## 本文:
::::::::::
その他、王・王妃・王女・王子の呼称について、関連記述のある以下の資料を紹介した。
『沖縄大百科事典 上・中・下』(沖縄大百科事典刊行事務局編集 沖縄タイムス社 1983)
上p367〈王号〉の項目に、「琉球国の統治者の称号。(中略)対外的には最後まで琉球国中山王と称し、中山の二字がついた。」とあり。退位後の呼称については記述なし。
中p97〈国王〉の項、「中山(ちゅうざん)王のみが王とされたわけではない。(中略)琉球内ではウシュガナシーメーなど様々な敬称で呼ばれた。王は独特の神号も有していた。」
中p4787〈神号〉の項、「国王が即位するとき神の託宣によってつけられる称号。」国王の神号一覧あり。
上p369〈王妃〉の項、「王のきさき(正妻)。通称御妃(ウフィ)、または領地名を冠して佐敷御殿(サシチウドゥン)と呼ばれる。」
上p368〈翁主(おうしゅ)〉の項 、「王女(ウミナイビ)が降嫁したあとの称。皇帝の姫は公主といい、諸王・諸侯の姫は嫁して翁主という。」
上p316〈ウミナイビ(思姉妹部)〉の項、 「王女のこと。」
上p367〈王子〉の項、「王の実子は正(しょう)王子。正王子のうち、王妃の子を直(じき)王子、王夫人以外の子を脇(わき)王子とよぶ。」
上p318〈ウミングヮビ(思子部)〉の項、「国王の子の総称。〈ウミングヮ〉は〈クヮッ(子)〉の敬称語で御子の意。〈ビ〉は複数。10歳ごろになると一間切を領し、王子の位を与えられ、領地名を冠して〈・・王子〉〈・・御殿〉と呼ばれる。」とあり。
中p491-493〈親族語彙〉の項に、親族関係を示す呼称について記述があり。
p492に「親族語彙」(首里氏族)の一覧表があり。王族が該当するのかは不明であるが、貴族の使用まではわかる。
『琉球王国』(高良倉吉著 岩波書店 1993)
p141「尚真王の場合、母は世添御殿(よそえうどうん)の大按司、娘は佐司笠(さすかさ)の按司、五人の息子は中城按司、今帰仁按司、越来按司、金武按司、豊見城按司とよばれていた(玉御殿の碑文、一五〇一)。 (中略)王子・王女を総称することばとして、「おもいぐわべ」(思いぐわ部)がある。「おもい」は接頭美称、「ぐわ」は子供を意味する。」
::::::::::
## 利用できるデータ:

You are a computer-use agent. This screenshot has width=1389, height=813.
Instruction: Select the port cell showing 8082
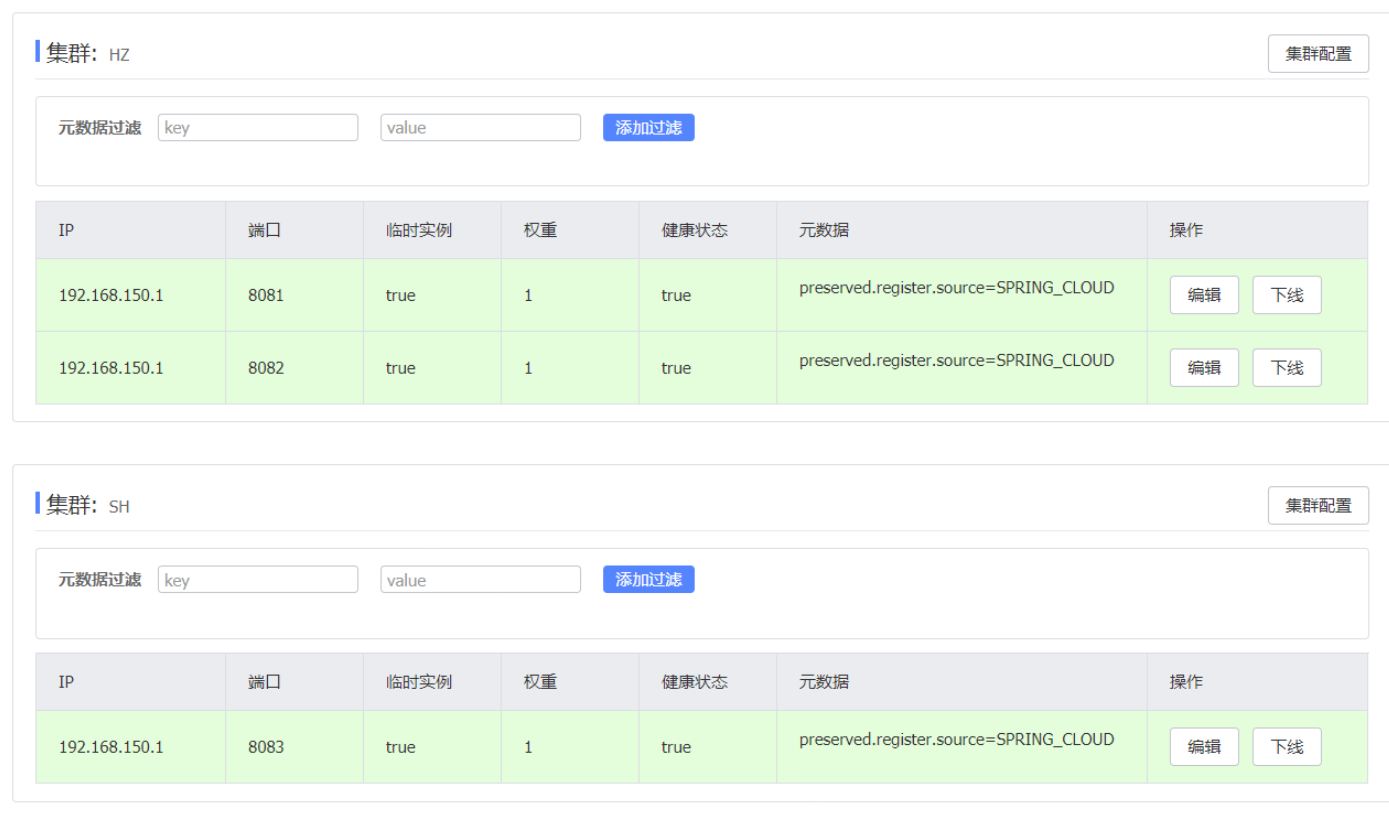tap(266, 368)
::::::::::
## 課題:
琉球王族の呼称を扱った上の本文から、「中p4787〈神号〉の項、「」から「中p491-493〈親族語彙〉の項に、親族関係を示す呼称について記述があり。」までの部分をそのまま書き写しなさい。

## 正しい結果:
中p4787〈神号〉の項、「国王が即位するとき神の託宣によってつけられる称号。」国王の神号一覧あり。
上p369〈王妃〉の項、「王のきさき(正妻)。通称御妃(ウフィ)、または領地名を冠して佐敷御殿(サシチウドゥン)と呼ばれる。」
上p368〈翁主(おうしゅ)〉の項 、「王女(ウミナイビ)が降嫁したあとの称。皇帝の姫は公主といい、諸王・諸侯の姫は嫁して翁主という。」
上p316〈ウミナイビ(思姉妹部)〉の項、 「王女のこと。」
上p367〈王子〉の項、「王の実子は正(しょう)王子。正王子のうち、王妃の子を直(じき)王子、王夫人以外の子を脇(わき)王子とよぶ。」
上p318〈ウミングヮビ(思子部)〉の項、「国王の子の総称。〈ウミングヮ〉は〈クヮッ(子)〉の敬称語で御子の意。〈ビ〉は複数。10歳ごろになると一間切を領し、王子の位を与えられ、領地名を冠して〈・・王子〉〈・・御殿〉と呼ばれる。」とあり。
中p491-493〈親族語彙〉の項に、親族関係を示す呼称について記述があり。